I really don't want to get any nasty comments or emails, this is what I am choosing to do for me, I am eating plenty and fueling myself healthfully and properly. Thank you for all those who said "well you look great already" I really do appreciate it, but again, there is always room for improvement, and YOU are the only person in charge of YOU, so here I am challenging myself a little bit and seeing where it takes me!
Tame Trouble Spots Workout
Upper Arm Jiggle Workout
The backs of the upper arm are a common trouble spot for women because its where we keep a lot of our upper body fat.
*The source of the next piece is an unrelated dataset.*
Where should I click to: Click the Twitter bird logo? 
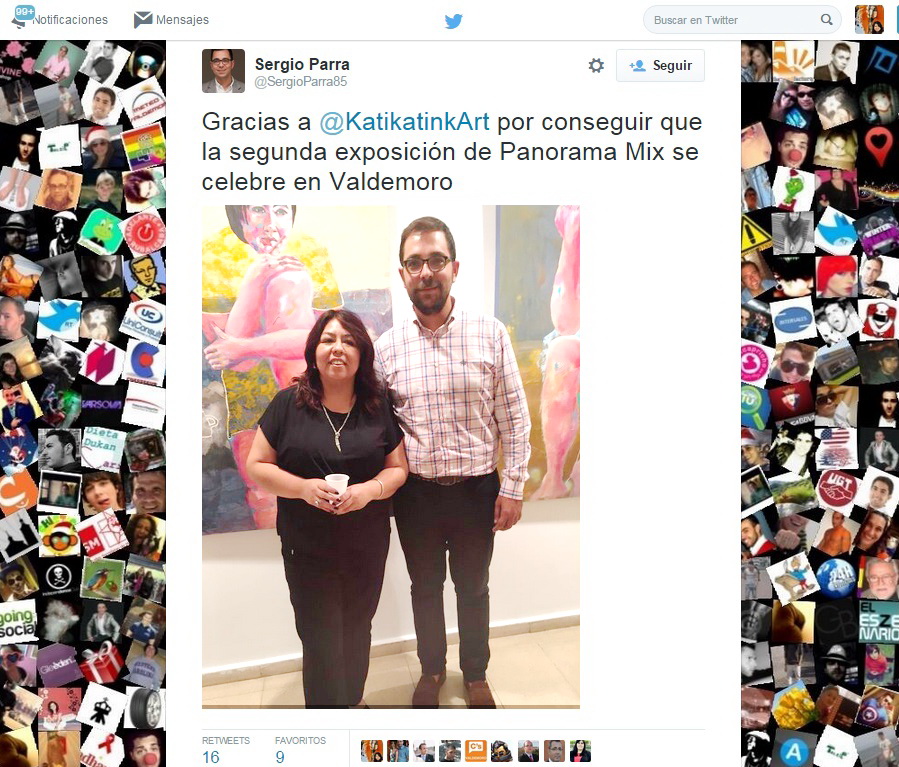point(454,21)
Besides cardio and a full body weight training program to keep metabolism up, they real key is to really focus on those triceps muscles, specifically the LONG head of the triceps (the triceps has 3 heads on the muscle itself, hence TRIceps) Overhead triceps extensions and muti joint movements that also work the chest are great to tighten up this area because the long head of the triceps extends to the shoulder joint
Close grip push up (4 sets, 10 reps)
Dumbbell Kickback (4 sets, 15 reps)
Dumbbell decline pullover (4 sets, 15 reps)
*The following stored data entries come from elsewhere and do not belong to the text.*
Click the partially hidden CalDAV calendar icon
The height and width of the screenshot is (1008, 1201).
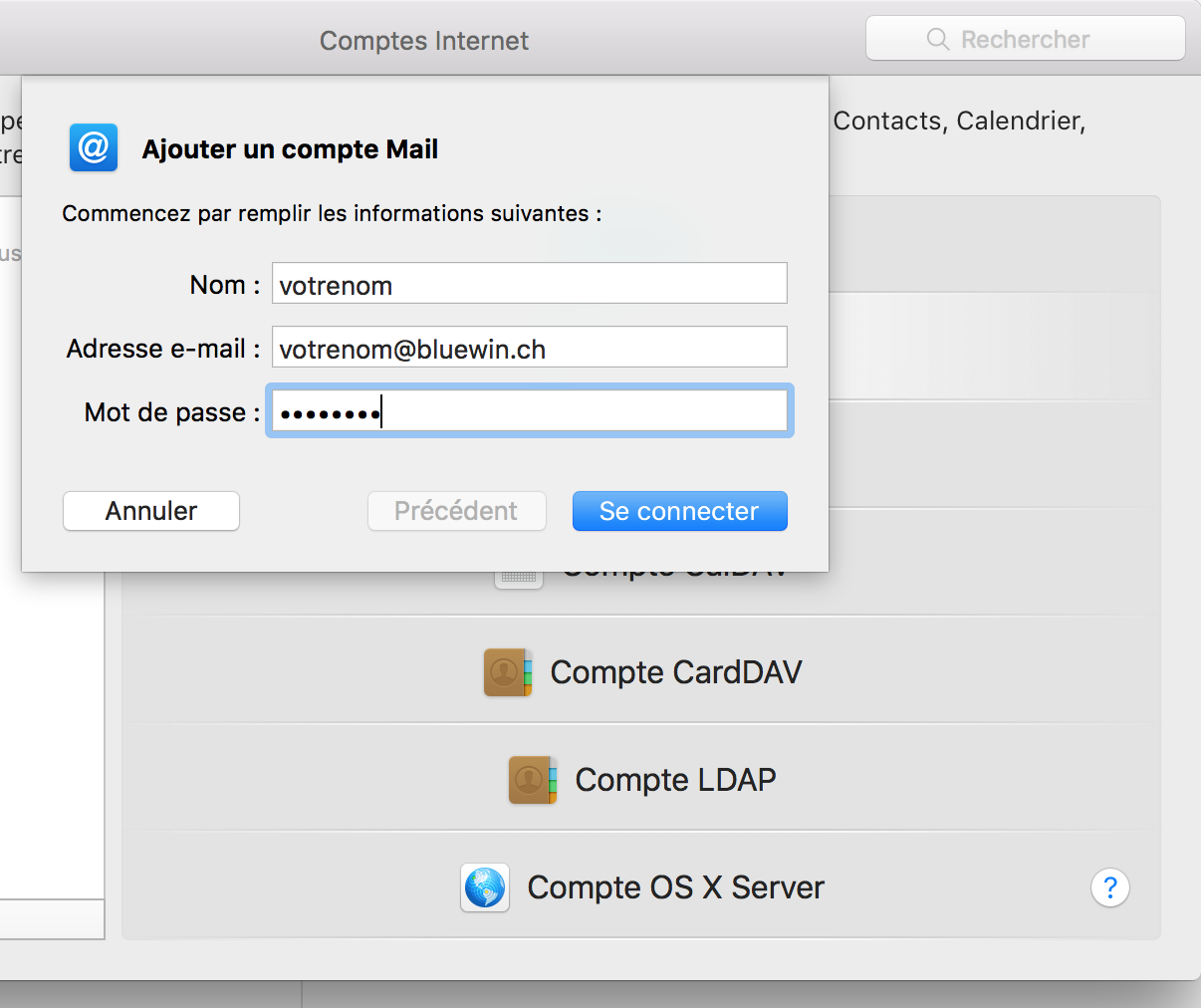(x=519, y=579)
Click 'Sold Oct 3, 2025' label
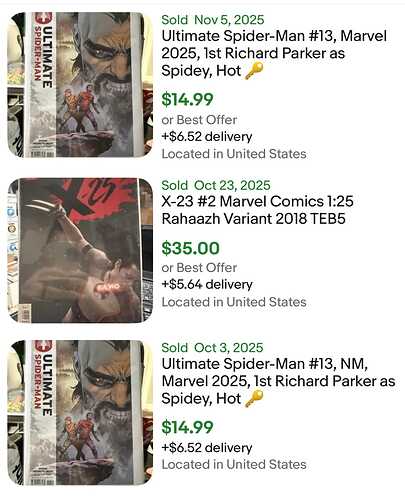The image size is (405, 500). click(x=212, y=347)
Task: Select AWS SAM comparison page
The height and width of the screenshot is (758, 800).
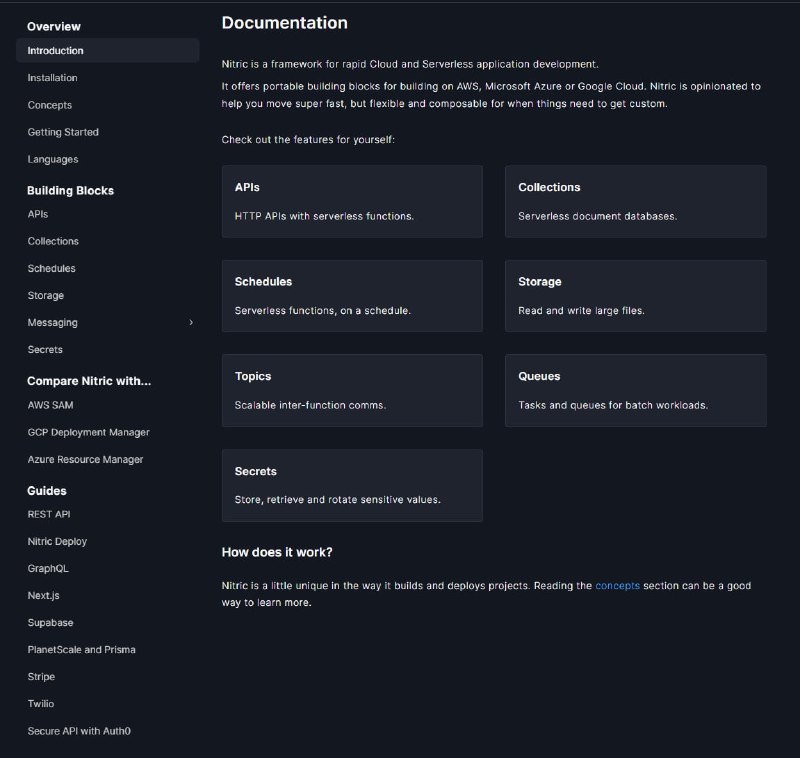Action: click(x=51, y=405)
Smith Machine (or bench) push up (4 sets, 15-20 reps)
Body weight or assited triceps dip (4 sets 15 reps)
Glute Tightening Workout
The butt is usually a trouble spot for some women. Whether that be too much shape, or lack of shape. The fact is that fat tends to collect in this part of the women's body. Lunges are a great way to shape the glutes and should be a staple in your workout routine! They raise your heart rate and are extremely effective. The two other exercises are also amazing for toning the legs. Leg presses help to lift the glutes and step ups will lift and firm the glutes as well. They also hit your hamstrings and give great overall shape to your legs
Lunges (3 sets, 10-15 per leg) you can hold dumbbells for added resistance
Leg press (3 sets, 20 reps)
Step up (3 sets 15 per leg)
Donkey Kick back (3 sets 20 reps)
Chest and Back workout
Chest and back make such a good pair to workout together (since they are opposing muscle groups) it is very smart to train them together! When wearing a backless dress, there is nothing that looks better than a strong back!
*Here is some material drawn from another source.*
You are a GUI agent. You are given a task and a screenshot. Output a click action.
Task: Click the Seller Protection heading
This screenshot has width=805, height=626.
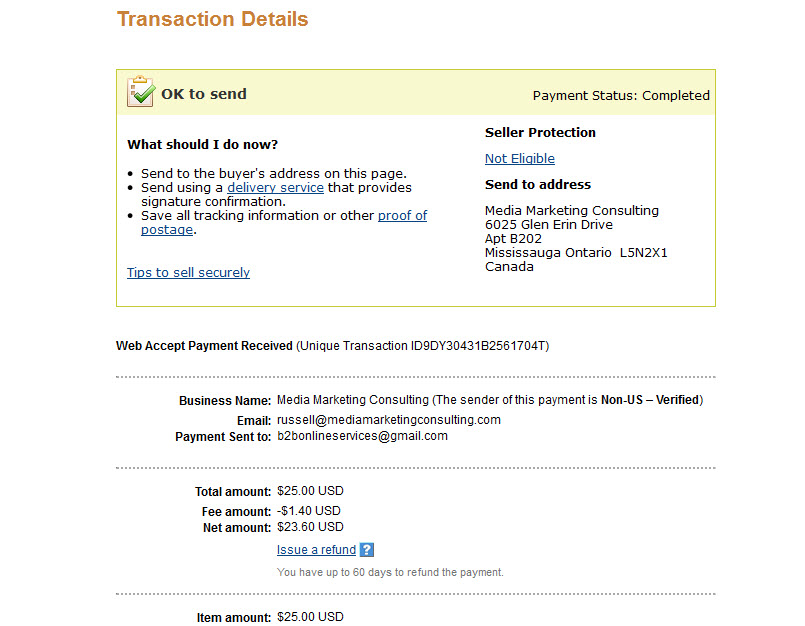point(540,132)
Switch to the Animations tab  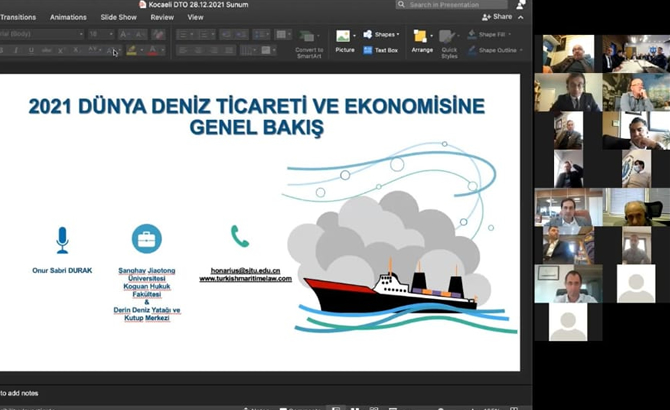pos(68,17)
Bench Press (3 sets, 12, 10, 8 reps)
Inverted Pull up (reverse grip) (3 sets, 15 reps)
One arm DB row (3 sets, 10 per arm)
super set w/
incline DB flye (3 sets, 15 reps)
Incline alternating DB press (3 sets, 15 reps per side)
Back extension(3 sets, 15 reps)
DB Deadlift (3 sets, 20 reps)
Push Up (3 sets of 10-15 reps)
- Have you ever been in any sort of challenge, whether it be a 'lose weight' challenge or "not spend money you dont need' challege? WHenever I think of a challege, I think of this challege from "Knocked Up"
- What is your favorite upper body exercise? Mine are anything that involve shoulders! I <3 working shoulders!!
- If you use protein powder, what is your favorite? I love Sun Warrior and Jay robb!